38/2003/ND-CP OF APRIL 15, 2003 ON TRANSFORMING A NUMBER OF FOREIGN-INVESTED
ENTERPRISES TO OPERATE IN THE FORM OF JOINT-STOCK COMPANY
Pursuant to the Government' Decree No.
38/2003/ND-CP of April 15, 2003 on transforming a number of
foreign-invested enterprises to operate in the form of joint-stock company;
Pursuant to the Government's Decree No. 61/2003/ND-CP of June 6, 2003
prescribing the functions, tasks, powers and organizational structure of the
Ministry of Planning and Investment;
Pursuant to the Government's Decree No. 77/2003/ND-CP of July 1, 2003
prescribing the functions, tasks, powers and organizational structure of the
Ministry of Finance;
The Ministry of Planning and Investment and the Ministry of Finance hereby
jointly guide a number of provisions of the Government's Decree No.
38/2003/ND-CP of April 15, 2003 on transforming a number of foreign-invested
enterprises to operate in the form of joint-stock company as follows:
Article 1.- Application
subjects
Foreign-invested enterprises (hereinafter
referred collectively to as enterprises) which meet the conditions prescribed
in Article 7 of the Government's Decree No. 38/2003/ND-CP of April 15, 2003 on
transforming a number of foreign-invested enterprises to operate in the form of
joint-stock company (hereinafter called the Government's Decree No.
38/2003/ND-CP for short) shall be considered for transformation into
joint-stock companies; particularly, the following enterprises shall not be
considered for transformation yet:
a/ Enterprises where foreign parties or the
parties to joint ventures (for joint-venture enterprises) or foreign investors
(for enterprises with 100% foreign capital) have pledged to transfer their
properties without indemnities to the Vietnamese State and Vietnamese parties.

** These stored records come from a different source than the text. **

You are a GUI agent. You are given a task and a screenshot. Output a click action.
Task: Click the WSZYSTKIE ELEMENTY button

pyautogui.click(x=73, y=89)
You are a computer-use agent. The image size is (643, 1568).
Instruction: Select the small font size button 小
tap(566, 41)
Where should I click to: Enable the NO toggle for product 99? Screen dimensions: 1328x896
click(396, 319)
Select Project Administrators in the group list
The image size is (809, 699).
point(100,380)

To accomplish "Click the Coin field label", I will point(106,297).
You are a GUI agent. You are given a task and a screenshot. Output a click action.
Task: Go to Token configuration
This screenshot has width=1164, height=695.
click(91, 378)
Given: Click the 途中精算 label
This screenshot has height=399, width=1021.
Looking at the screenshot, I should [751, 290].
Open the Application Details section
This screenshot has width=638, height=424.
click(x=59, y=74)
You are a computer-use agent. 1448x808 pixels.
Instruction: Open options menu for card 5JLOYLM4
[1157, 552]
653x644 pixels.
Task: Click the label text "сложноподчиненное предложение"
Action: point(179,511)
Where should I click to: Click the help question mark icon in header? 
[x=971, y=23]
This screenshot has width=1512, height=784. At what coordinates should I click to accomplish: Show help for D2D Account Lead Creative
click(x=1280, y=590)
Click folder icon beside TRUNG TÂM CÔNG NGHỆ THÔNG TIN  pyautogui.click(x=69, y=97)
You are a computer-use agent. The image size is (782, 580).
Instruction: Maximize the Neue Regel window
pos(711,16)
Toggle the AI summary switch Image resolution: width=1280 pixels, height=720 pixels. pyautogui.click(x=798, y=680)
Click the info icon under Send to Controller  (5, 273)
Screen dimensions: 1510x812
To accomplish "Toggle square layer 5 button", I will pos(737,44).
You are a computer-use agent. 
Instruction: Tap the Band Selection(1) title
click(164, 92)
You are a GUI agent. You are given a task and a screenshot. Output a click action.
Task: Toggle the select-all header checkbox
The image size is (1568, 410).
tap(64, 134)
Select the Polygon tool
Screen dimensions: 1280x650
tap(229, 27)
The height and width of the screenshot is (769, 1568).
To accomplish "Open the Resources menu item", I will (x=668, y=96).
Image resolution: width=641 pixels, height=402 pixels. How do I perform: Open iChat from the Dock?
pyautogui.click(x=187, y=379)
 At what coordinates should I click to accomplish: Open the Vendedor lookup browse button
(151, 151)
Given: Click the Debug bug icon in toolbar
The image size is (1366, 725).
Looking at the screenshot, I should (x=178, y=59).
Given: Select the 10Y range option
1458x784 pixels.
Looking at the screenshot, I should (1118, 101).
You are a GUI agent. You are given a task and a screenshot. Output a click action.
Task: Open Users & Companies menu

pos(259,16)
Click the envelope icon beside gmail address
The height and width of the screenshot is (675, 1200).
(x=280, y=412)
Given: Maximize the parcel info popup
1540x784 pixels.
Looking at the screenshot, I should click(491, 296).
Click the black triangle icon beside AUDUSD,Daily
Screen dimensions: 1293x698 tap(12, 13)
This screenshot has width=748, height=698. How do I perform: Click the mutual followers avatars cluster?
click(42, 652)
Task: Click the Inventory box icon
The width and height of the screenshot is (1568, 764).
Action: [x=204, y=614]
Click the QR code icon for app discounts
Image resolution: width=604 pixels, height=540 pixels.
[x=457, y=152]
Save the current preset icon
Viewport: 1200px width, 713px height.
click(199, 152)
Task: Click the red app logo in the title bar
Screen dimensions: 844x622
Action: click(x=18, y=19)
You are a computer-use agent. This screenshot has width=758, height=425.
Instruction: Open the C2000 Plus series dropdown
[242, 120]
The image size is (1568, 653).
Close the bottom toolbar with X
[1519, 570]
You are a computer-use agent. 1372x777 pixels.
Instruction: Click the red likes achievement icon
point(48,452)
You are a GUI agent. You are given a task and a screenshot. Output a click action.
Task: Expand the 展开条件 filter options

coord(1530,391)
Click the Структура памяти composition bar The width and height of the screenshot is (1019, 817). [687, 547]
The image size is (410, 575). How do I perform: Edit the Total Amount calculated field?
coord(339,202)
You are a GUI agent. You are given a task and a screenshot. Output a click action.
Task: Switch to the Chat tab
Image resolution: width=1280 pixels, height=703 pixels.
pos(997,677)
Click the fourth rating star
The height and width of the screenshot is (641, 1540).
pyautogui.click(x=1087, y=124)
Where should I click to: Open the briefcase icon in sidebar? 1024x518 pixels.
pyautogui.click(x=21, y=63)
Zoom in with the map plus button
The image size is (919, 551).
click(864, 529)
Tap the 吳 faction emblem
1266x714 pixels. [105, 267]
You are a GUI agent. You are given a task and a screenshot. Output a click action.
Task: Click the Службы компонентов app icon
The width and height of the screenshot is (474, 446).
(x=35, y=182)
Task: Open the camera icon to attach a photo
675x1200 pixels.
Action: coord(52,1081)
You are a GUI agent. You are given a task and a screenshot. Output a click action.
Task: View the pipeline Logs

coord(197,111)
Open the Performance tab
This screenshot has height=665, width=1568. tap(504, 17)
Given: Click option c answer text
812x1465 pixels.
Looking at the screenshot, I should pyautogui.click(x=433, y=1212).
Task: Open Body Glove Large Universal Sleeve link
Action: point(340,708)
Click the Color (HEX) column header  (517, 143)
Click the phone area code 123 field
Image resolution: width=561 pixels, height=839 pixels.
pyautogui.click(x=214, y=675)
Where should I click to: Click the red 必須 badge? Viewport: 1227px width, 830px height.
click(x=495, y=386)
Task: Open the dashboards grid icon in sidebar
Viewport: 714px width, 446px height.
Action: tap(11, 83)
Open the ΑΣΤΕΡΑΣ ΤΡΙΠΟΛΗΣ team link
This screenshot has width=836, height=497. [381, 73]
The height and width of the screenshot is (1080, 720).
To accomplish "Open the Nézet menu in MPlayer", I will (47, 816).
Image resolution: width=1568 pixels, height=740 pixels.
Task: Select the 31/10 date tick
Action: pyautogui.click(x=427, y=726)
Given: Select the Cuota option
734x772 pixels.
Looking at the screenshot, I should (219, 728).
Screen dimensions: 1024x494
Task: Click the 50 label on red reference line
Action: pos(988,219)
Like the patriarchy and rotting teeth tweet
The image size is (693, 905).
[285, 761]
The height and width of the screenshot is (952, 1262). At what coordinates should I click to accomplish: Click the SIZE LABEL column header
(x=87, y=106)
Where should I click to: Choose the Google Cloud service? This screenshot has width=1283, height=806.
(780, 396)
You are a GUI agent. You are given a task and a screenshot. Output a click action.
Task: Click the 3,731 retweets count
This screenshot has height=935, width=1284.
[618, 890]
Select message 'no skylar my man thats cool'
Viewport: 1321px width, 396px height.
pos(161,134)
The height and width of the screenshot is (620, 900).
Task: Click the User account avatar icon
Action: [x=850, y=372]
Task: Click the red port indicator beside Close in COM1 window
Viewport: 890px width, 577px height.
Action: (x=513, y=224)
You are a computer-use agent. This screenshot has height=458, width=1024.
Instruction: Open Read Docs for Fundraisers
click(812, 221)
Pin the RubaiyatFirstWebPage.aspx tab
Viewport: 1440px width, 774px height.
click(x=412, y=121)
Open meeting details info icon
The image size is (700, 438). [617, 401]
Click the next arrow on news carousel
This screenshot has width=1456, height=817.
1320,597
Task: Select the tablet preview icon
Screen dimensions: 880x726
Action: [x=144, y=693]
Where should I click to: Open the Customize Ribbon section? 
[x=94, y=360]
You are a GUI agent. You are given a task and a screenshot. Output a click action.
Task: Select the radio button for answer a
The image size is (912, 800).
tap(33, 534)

b/ Enterprises with prepaid revenues such as
enterprises engaged in the commercial operation of infrastructures in
industrial parks, export-processing zones and/or new urban quarters;
construction of houses for sale or lease with prepaid rentals; construction of
office buildings and apartments for lease with prepaid rentals; golf-courses;
services with sale of membership cards; sub-lease of land with prepaid rentals'
c/ Enterprises making investments in forms of
BT, BOT or BTO.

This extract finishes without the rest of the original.